Are you allowed to ride in that? Out here you'd get in BIG trouble. The powers that be are not thrilled with crossing the creeks, never mind riding in them.


----------



## greenkitty7 (Jan 26, 2011)

the EPA would get on to you if they saw you riding in creeks.... but they dont enforce it around here that much... main thing we have to worry about is raising/lowering the water level... they def dont like that.


----------



## Polaris425 (Dec 16, 2004)

Dang it.  

I want to ride.


----------



## greenkitty7 (Jan 26, 2011)

and this pic...


----------



## Polaris425 (Dec 16, 2004)

one thing I've noticed............















You need to put some clothes on... riding topless all the time... dude.. seriously. Put the bird back in the cage









:bigok: BWAHAHAHAHA j/k


----------



## greenkitty7 (Jan 26, 2011)

its too dam hot to ride with a shirt... lol these are some pretty old pics now... im gettin a little chunky...


----------



## greenkitty7 (Jan 26, 2011)

haha good times... heres one of my buddy "skiing" off my back rack. And the bird back in the cage... this must have been like 8 or 9 in the morning... lol


----------



## eagleeye76 (May 7, 2010)

Is that a turtle in the 1st pic?


----------



## byrd (Jul 14, 2009)

Polaris425 said:


> one thing I've noticed............
> 
> 
> 
> ...


Lmao! I can put him on my diet. In 6wks I went from 177 to 192


----------



## leez_brute (Dec 24, 2010)

yea I'm about ready to ride again too! maybe a trip to boggs coming soon!


----------



## CumminsPower24 (Jul 8, 2011)

Man that makes me wanna ride. I havent rode in a while, been so hot and dry, i hope this rain we been getting the past coue of days helps it out.


----------



## hp488 (Sep 23, 2009)

It would be nice if we had water like that here in south Texas I know these were old pics but it would be nice.


----------



## Big D (Jun 23, 2009)

Polaris425 said:


> You need to put some clothes on... riding topless all the time... dude.. seriously.

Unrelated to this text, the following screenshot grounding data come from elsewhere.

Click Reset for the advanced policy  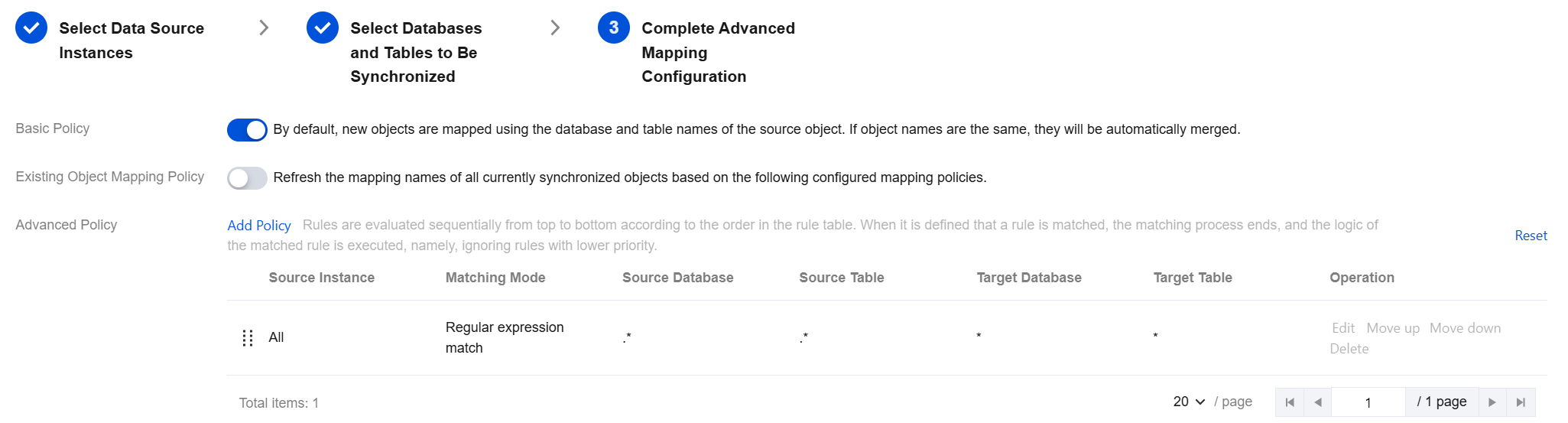tap(1531, 236)
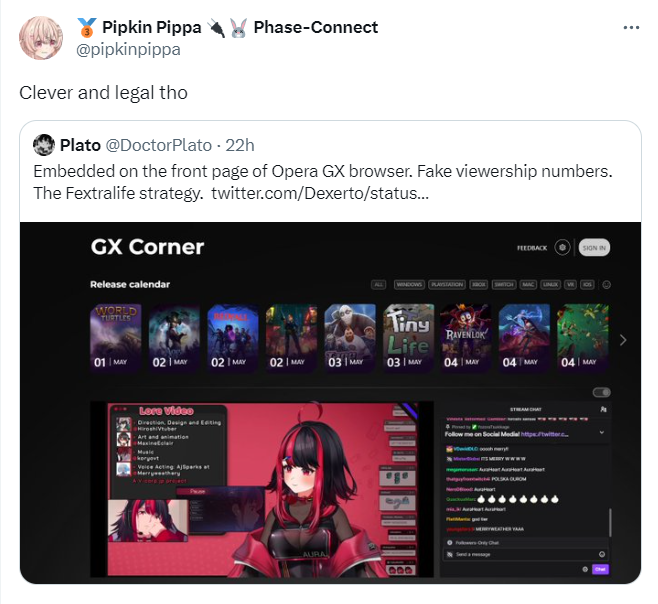Toggle the switch above stream chat
The image size is (658, 604).
(601, 392)
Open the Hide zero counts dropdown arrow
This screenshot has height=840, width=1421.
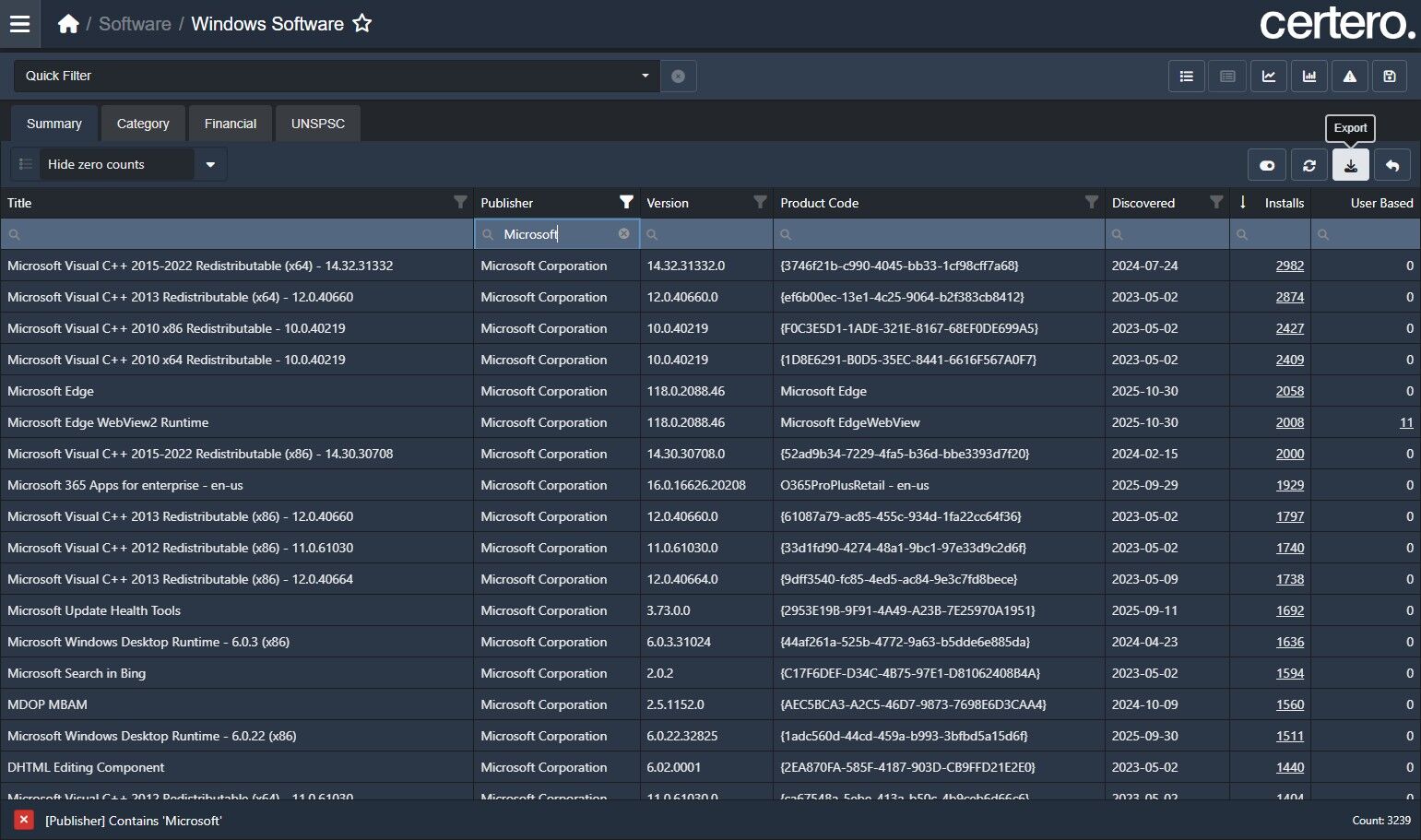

Put the bird back in the cage


Hey, if the man wants to ride topless...let him....just saying


----------



## Roboquad (Sep 8, 2009)

X2 on the hot in Florida. started the bike last week and the wife came out and said" I didn't know that thing runs ".


----------



## greenkitty7 (Jan 26, 2011)

Big D said:


> Hey, if the man wants to ride topless...let him....just saying


:lol:


----------



## Polaris425 (Dec 16, 2004)

^ HAHA! :bigok:


----------